After the personal, confessional nature of the early prose poems, the first impression conveyed by Andrić’s short stories is of their objectivity. Andrić as an individual, with a particular life's path and expirience, is remarkably absent from his prose fiction. But this objectivity is only on the surface. The many characters and situations portrayed all tend to illustrate those fundamental facts of human existence with which Andrić is concerned in his verse. The extent to which all his works are indeed part of one and the same work becomes clear as the symbolic quality of the stories emerges. Andrić’s first collection of short stories entitled “The Journey of Ali Đerzelez” was published in 1920. In the interwar period Andrić published three books of stories simply entitled as “Short stories”, in 1924, 1931 and in1936; the collection of stories “New Short Stories” in 1948, “Panorama” in 1950, “Faces” in 1960 and “The House on Its Own”, posthumously, in 1976.

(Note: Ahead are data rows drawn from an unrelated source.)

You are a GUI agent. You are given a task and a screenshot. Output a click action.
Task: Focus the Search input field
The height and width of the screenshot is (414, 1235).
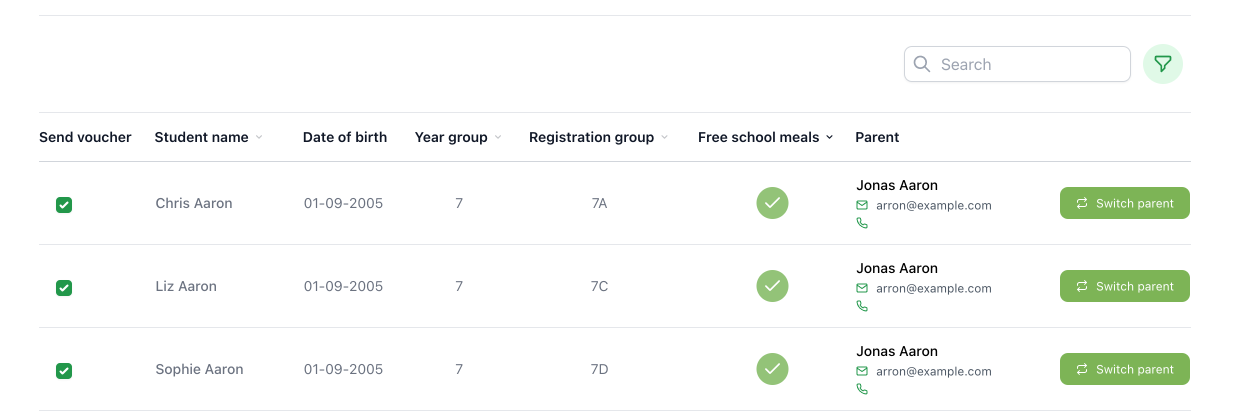click(1030, 64)
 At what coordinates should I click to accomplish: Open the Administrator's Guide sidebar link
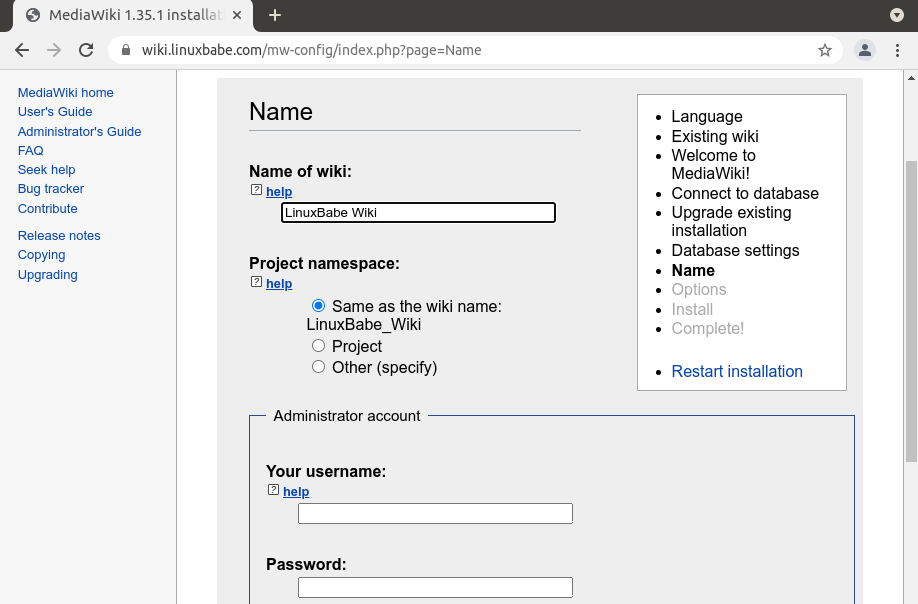[x=79, y=131]
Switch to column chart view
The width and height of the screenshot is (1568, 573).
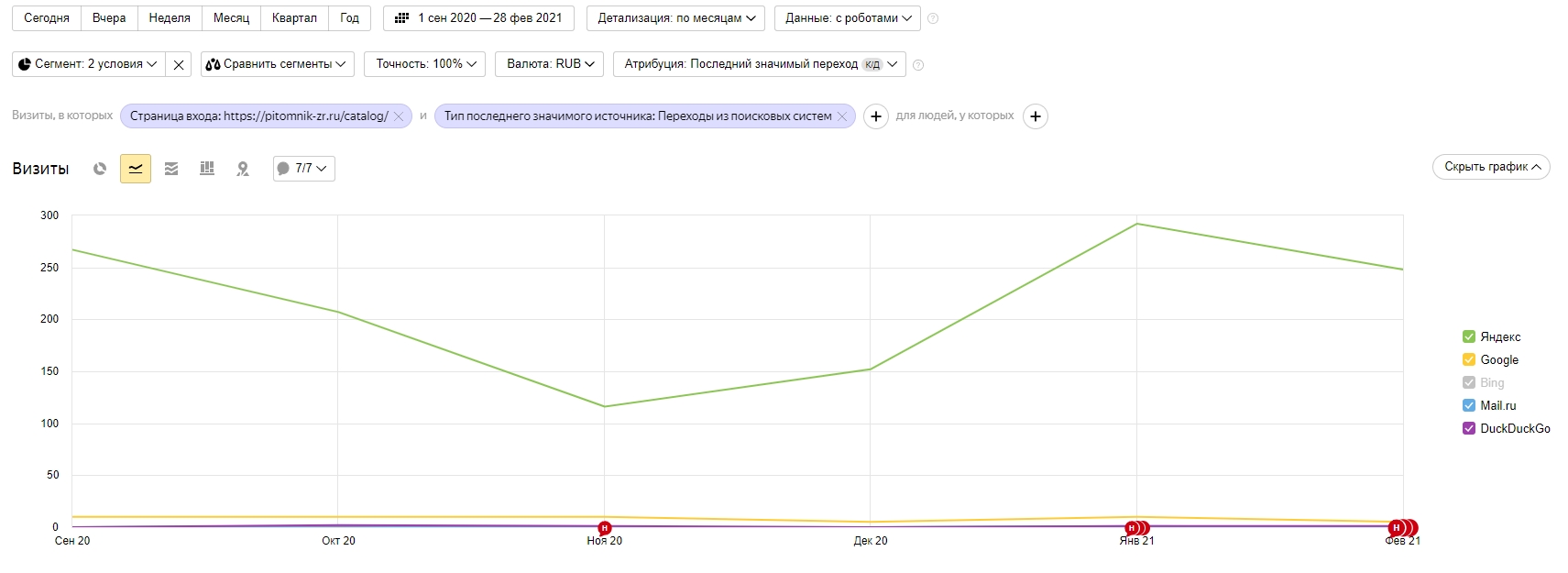tap(207, 169)
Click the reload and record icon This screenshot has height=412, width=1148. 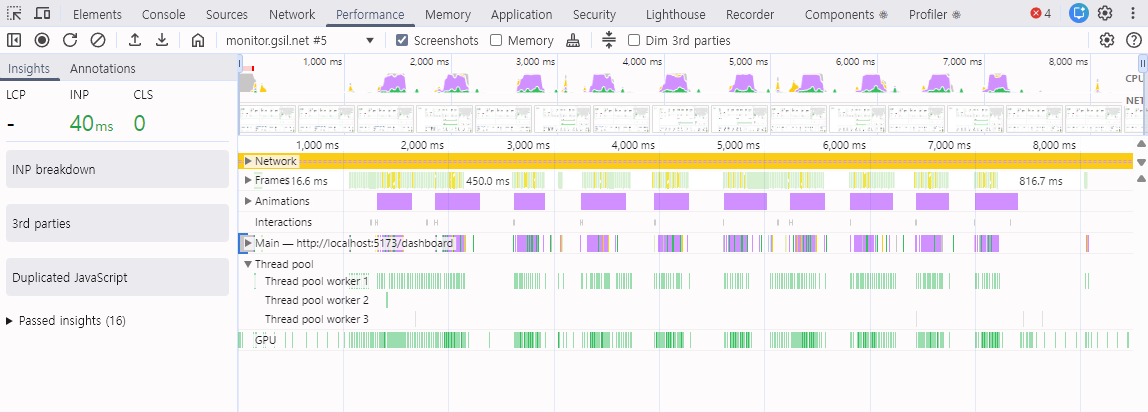(x=70, y=41)
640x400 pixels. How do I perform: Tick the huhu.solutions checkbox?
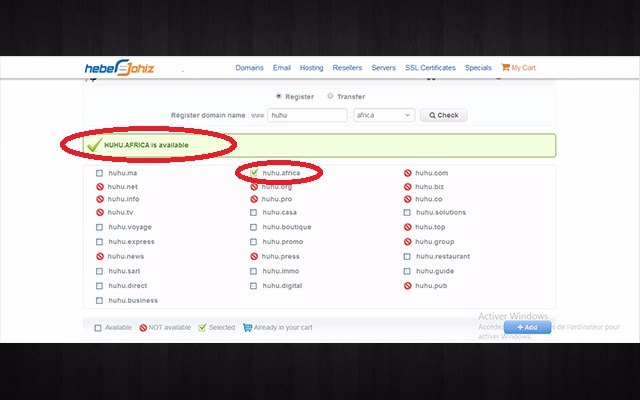tap(408, 212)

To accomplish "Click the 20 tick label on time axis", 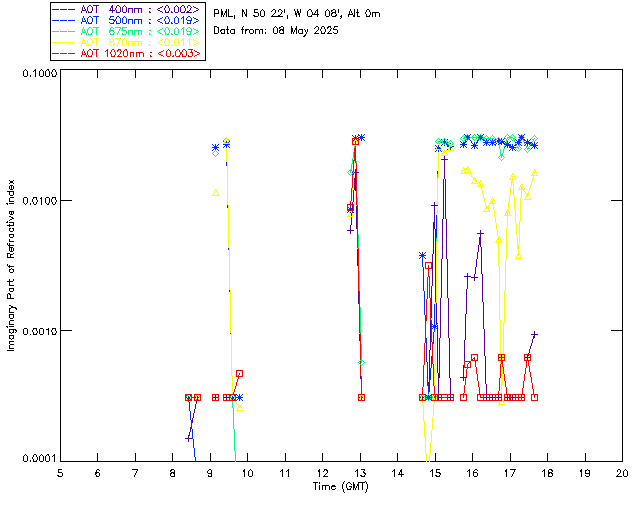I will pyautogui.click(x=621, y=472).
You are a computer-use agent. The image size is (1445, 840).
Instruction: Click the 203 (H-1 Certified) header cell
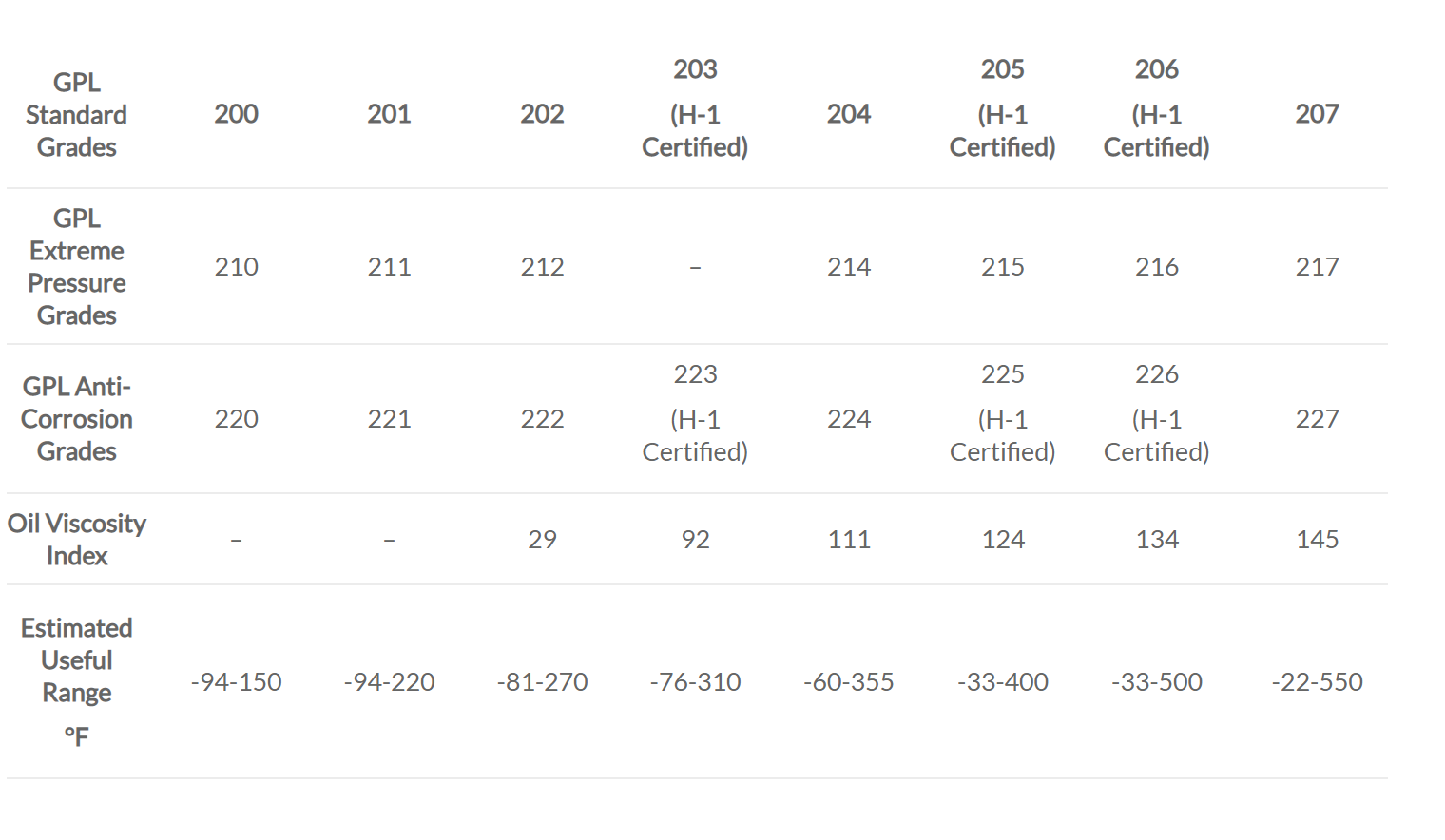pyautogui.click(x=695, y=108)
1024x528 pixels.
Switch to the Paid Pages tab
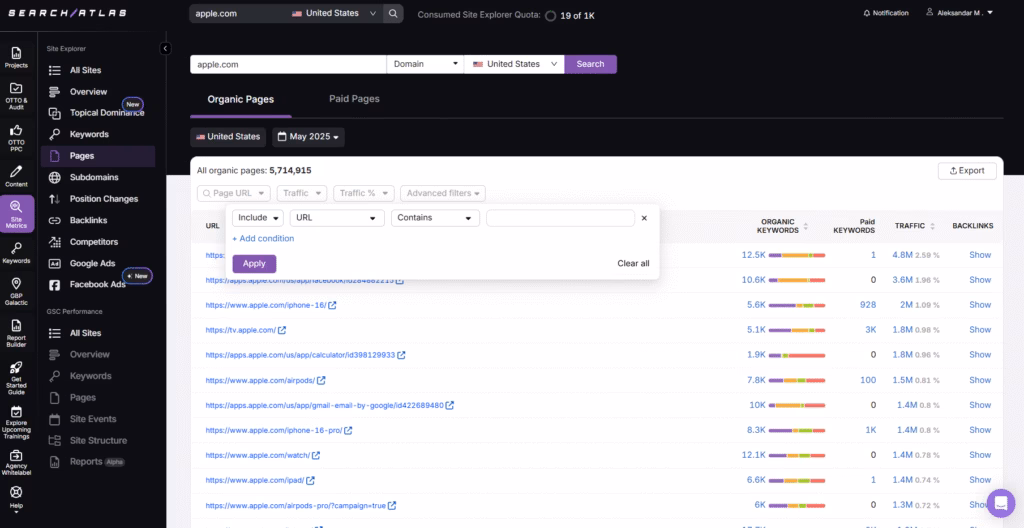pyautogui.click(x=354, y=99)
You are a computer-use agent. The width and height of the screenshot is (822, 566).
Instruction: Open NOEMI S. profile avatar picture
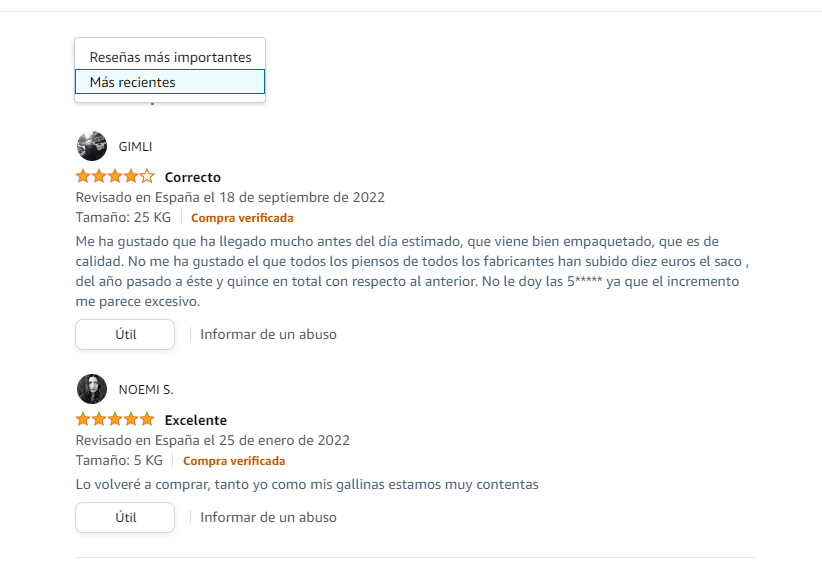[92, 389]
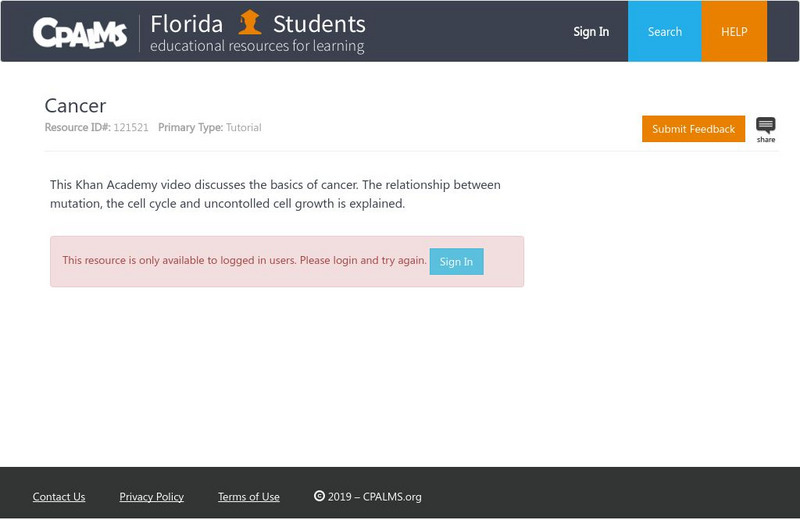Click the Khan Academy video description text
The width and height of the screenshot is (800, 520).
(275, 194)
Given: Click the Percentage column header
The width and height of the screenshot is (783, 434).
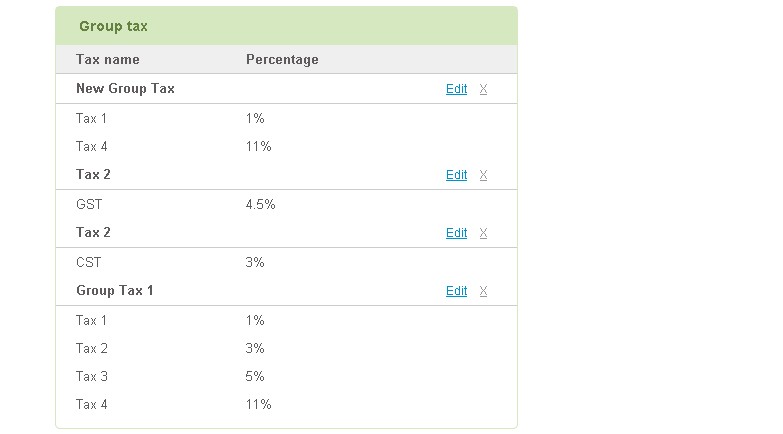Looking at the screenshot, I should [282, 59].
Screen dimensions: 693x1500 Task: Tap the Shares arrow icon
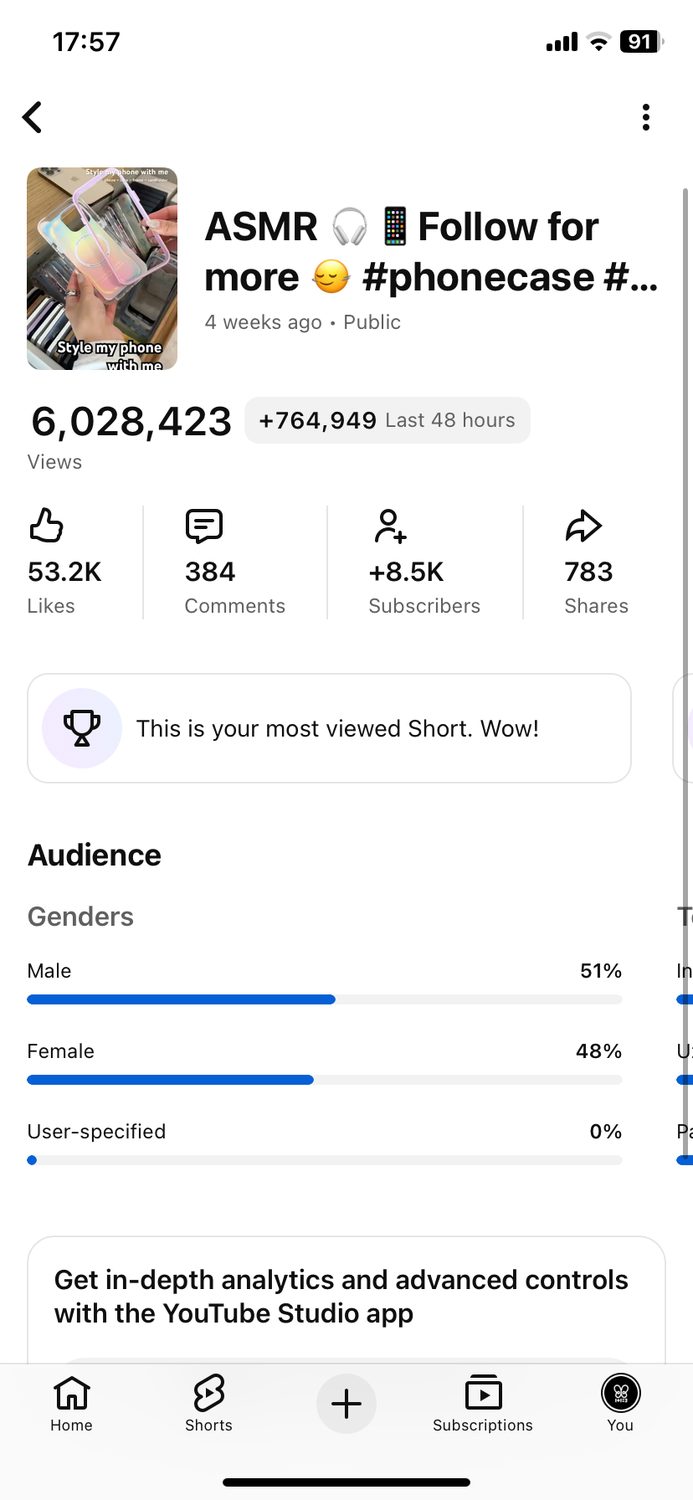[x=583, y=526]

The major part of his fiction consists of short stories, comprising eight volumes of the collected works if one includes the novella, “Damned Yard“, as opposed to the four novelas. The stories cover a range of themes, although many of them, and the majority of those published before the Second World War, are set in Bosnia at different points in its history. The subsequent course of Andrić's life as a diplomat is quite removed from his central interests as a writer. Some aspects of his public life are reflected in the stories published in this period but these are only settings; the the intricacies of diplomatic life and writer's own activity in it play no part..

The stories do, however, arrange themselves into groups, and this is how they have been printed in the collected works, with the author's agreement. There is, for example, one volume entitled “Children“, which contains tales concerning children or seen through their eyes. There is a whole series of stories, set in the little town of Višegrad, which are similar to the individual and more or less self-contained chapters of the novel “The Bridge on the Drina”. There are also stories connected with Sarajevo and with Travnik. In these stories set in Bosnia there is a strong sense of history, some dramatic moments recur, such as Serbian uprising of 1804 and the uprising in Višegrad in 1878. They are, mainly, written in the period 1920-1941. There are also some stories, written between 1945-1960, like pieces of fantasy which are close to Andrić's prose poetry or reflctive prose than to conventional narrative fiction.